Extrait du document —

Compensation carbone et prix interne du carbone
14Face aux critiques ‒ constructives pour qui veut bien les entendre ‒, les vendeurs de crédits carbone arguent que la compensation crée automatiquement un prix interne au carbone incitant les entreprises à réduire leurs émissions à la source.
15Rappelons les trois formes que prend la tarification explicite du carbone :
- Tout d’abord, la taxe carbone est un élément central de la fiscalité écologique. La mise en œuvre de cette taxe étant décidée unilatéralement par chaque pays, la valeur de la tonne de carbone tout comme sa trajectoire d’évolution dépendent donc de chaque situation. Aujourd’hui, près de 30 pays [4] dans le monde ont instauré une taxe carbone.
- Ensuite, l’autre prix explicite du carbone est défini non pas en fonction de ce qui est émis, mais de ce que l’on est en droit d’émettre. Il s’agit des quotas d’émissions échangeables sur une place de marché. Ces marchés, appelés ETS ‒ Emissions Trading System ‒, couvrent actuellement près de 40 % du PIB mondial [5], et les secteurs concernés varient d’un pays à l’autre. Sur ces marchés, le prix du carbone fluctue en fonction non seulement du volume de quotas alloués et de l’efficacité des politiques énergétiques, mais également de facteurs exogènes, tels que les crises économiques ou sanitaires, ou encore, le temps qu’il fait : un hiver plus doux ayant un impact sur la demande en énergie.

Tâche demandée — Recopiez mot pour mot l'extrait sur le prix du carbone, du début à la fin. Les entrées qui suivent n'ont aucun rôle ici.

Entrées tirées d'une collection
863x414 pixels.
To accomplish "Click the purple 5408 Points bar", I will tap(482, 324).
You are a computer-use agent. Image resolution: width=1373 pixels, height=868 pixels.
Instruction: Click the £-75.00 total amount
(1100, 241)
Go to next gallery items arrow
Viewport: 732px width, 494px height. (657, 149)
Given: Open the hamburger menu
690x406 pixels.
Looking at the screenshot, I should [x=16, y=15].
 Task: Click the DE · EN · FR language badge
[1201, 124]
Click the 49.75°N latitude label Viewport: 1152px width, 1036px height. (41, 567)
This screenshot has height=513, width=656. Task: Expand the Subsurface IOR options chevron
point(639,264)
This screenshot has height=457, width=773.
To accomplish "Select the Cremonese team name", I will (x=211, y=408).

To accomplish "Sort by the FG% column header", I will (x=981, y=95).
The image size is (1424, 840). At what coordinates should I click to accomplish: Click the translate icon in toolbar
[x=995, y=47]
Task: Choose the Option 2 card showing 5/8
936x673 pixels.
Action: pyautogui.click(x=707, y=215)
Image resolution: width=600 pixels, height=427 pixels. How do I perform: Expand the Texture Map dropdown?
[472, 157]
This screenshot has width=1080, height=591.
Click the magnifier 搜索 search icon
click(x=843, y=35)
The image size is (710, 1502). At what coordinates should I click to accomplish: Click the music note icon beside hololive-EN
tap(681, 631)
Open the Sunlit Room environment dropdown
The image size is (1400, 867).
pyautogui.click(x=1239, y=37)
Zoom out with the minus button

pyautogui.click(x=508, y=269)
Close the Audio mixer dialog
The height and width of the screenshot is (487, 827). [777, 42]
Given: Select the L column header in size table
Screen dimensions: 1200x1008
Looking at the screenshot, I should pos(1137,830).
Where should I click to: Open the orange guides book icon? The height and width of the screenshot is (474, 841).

Résultat —
Compensation carbone et prix interne du carbone
14Face aux critiques ‒ constructives pour qui veut bien les entendre ‒, les vendeurs de crédits carbone arguent que la compensation crée automatiquement un prix interne au carbone incitant les entreprises à réduire leurs émissions à la source.
15Rappelons les trois formes que prend la tarification explicite du carbone :
- Tout d’abord, la taxe carbone est un élément central de la fiscalité écologique. La mise en œuvre de cette taxe étant décidée unilatéralement par chaque pays, la valeur de la tonne de carbone tout comme sa trajectoire d’évolution dépendent donc de chaque situation. Aujourd’hui, près de 30 pays [4] dans le monde ont instauré une taxe carbone.
- Ensuite, l’autre prix explicite du carbone est défini non pas en fonction de ce qui est émis, mais de ce que l’on est en droit d’émettre. Il s’agit des quotas d’émissions échangeables sur une place de marché. Ces marchés, appelés ETS ‒ Emissions Trading System ‒, couvrent actuellement près de 40 % du PIB mondial [5], et les secteurs concernés varient d’un pays à l’autre. Sur ces marchés, le prix du carbone fluctue en fonction non seulement du volume de quotas alloués et de l’efficacité des politiques énergétiques, mais également de facteurs exogènes, tels que les crises économiques ou sanitaires, ou encore, le temps qu’il fait : un hiver plus doux ayant un impact sur la demande en énergie.